Technical Report UUCS–06–007, University of Utah. 2006.

Operating Systems, Languages, Mobile Networking


Sensor network applications should be reliable. However, TinyOS, the dominant sensor net OS, lacks basic building blocks for reliable software systems: memory protection, isolation, and safe termination. These features are typically found in general-purpose operating systems but are believed to be too expensive for tiny embedded systems with a few kilobytes of RAM. We dispel this notion and show that CCured, a safe dialect of C, can be leveraged to provide memory safety for largely unmodified TinyOS applications. We build upon safety to implement two very different environments for TinyOS applications. The first, Safe TinyOS, provides a minimal kernel for safely executing trusted applications. Safe execution traps and identifies bugs that would otherwise have silently corrupted RAM. The second environment, UTOS, implements a user-kernel boundary that supports isolation and safe termination of untrusted code. Existing TinyOS components can often be ported to UTOS with little effort. To create our environments, we substantially augmented the CCured toolchain to emit code that is safe under interrupt-driven concurrency, to reduce storage requirements by compressing error messages, to refactor direct hardware access into calls to trusted helper functions, and to make safe programs more efficient using whole-program optimization. A surprising result of our work is that a safe, optimized TinyOS program can be faster than the original unsafe, unoptimized application.

#####

SET TASK
Condense the paragraph of the TinyOS report that begins "Sensor network applications should be reliable" into a bulleted list of its main facts. The lines that come next are separate material, unrelated to the TinyOS report.

DATASET RECORDS
#####

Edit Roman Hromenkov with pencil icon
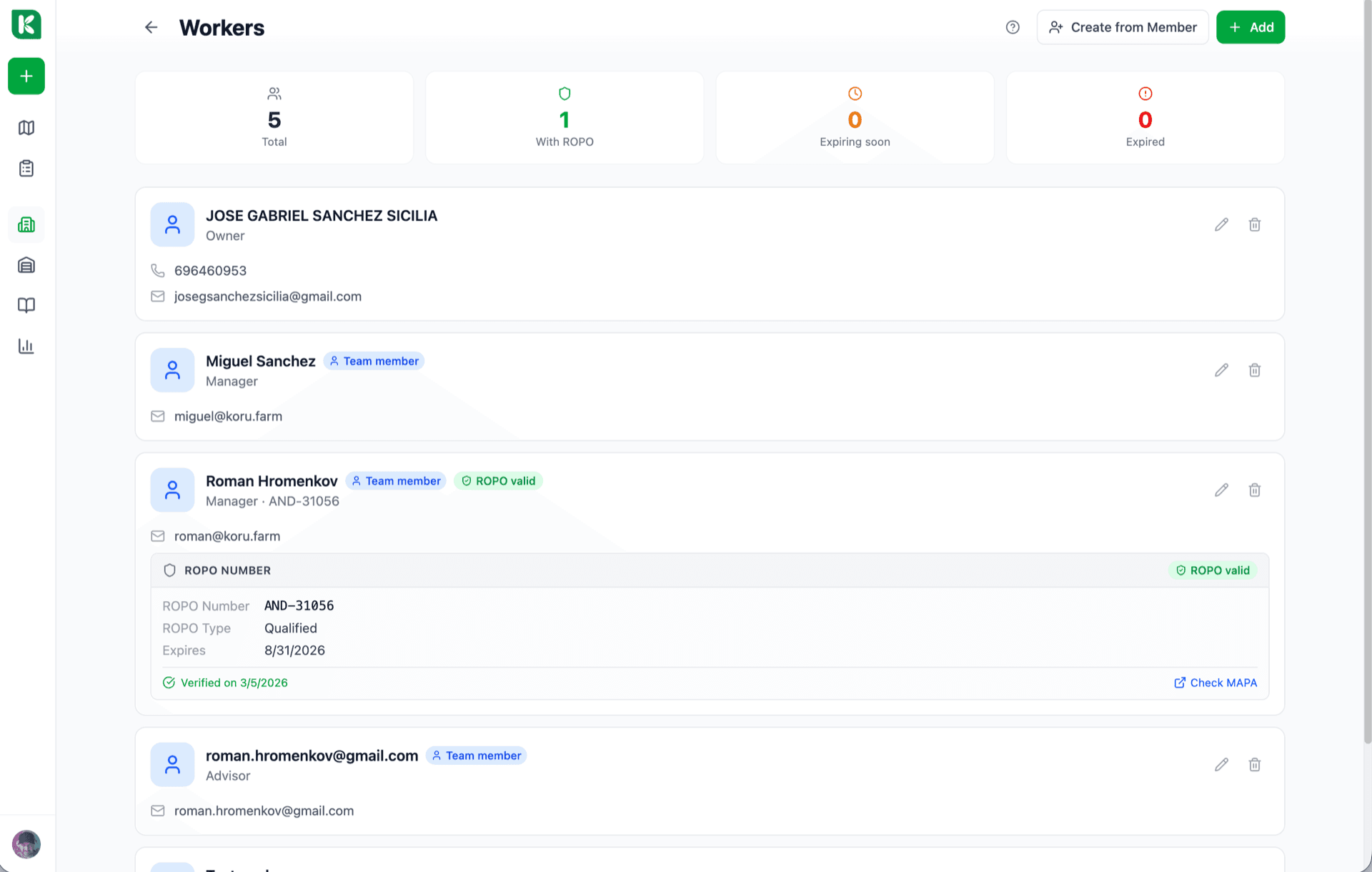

#####

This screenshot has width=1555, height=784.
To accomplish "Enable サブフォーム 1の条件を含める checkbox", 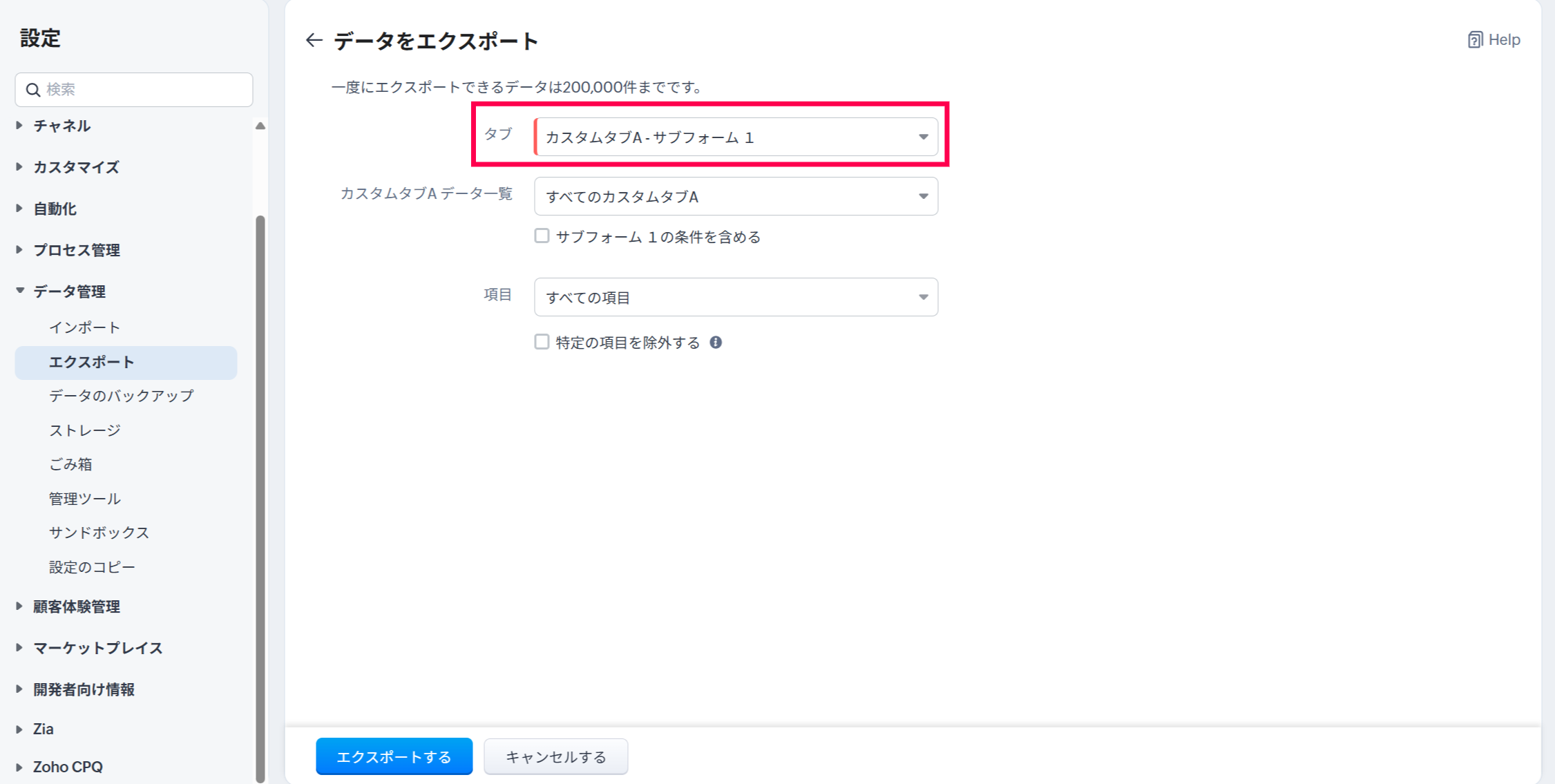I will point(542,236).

#####

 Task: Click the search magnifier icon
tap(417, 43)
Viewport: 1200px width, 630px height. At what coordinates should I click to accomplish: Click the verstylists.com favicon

#####

REPLY
- TinyOS, the dominant sensor net OS, lacks memory protection, isolation, and safe termination, which are features thought too costly for tiny embedded systems with a few kilobytes of RAM.
- The work shows that CCured, a safe dialect of C, can give memory safety to largely unmodified TinyOS applications.
- Safe TinyOS offers a minimal kernel for safely running trusted applications, trapping and identifying bugs that would otherwise silently corrupt RAM.
- UTOS adds a user-kernel boundary supporting isolation and safe termination of untrusted code, and existing TinyOS components can often be ported to it with little effort.
- The CCured toolchain was extended to:
  - produce code safe under interrupt-driven concurrency
  - compress error messages to save storage
  - turn direct hardware access into calls to trusted helper functions
  - apply whole-program optimization for efficiency
- A safe, optimized TinyOS program can run faster than the original unsafe, unoptimized one.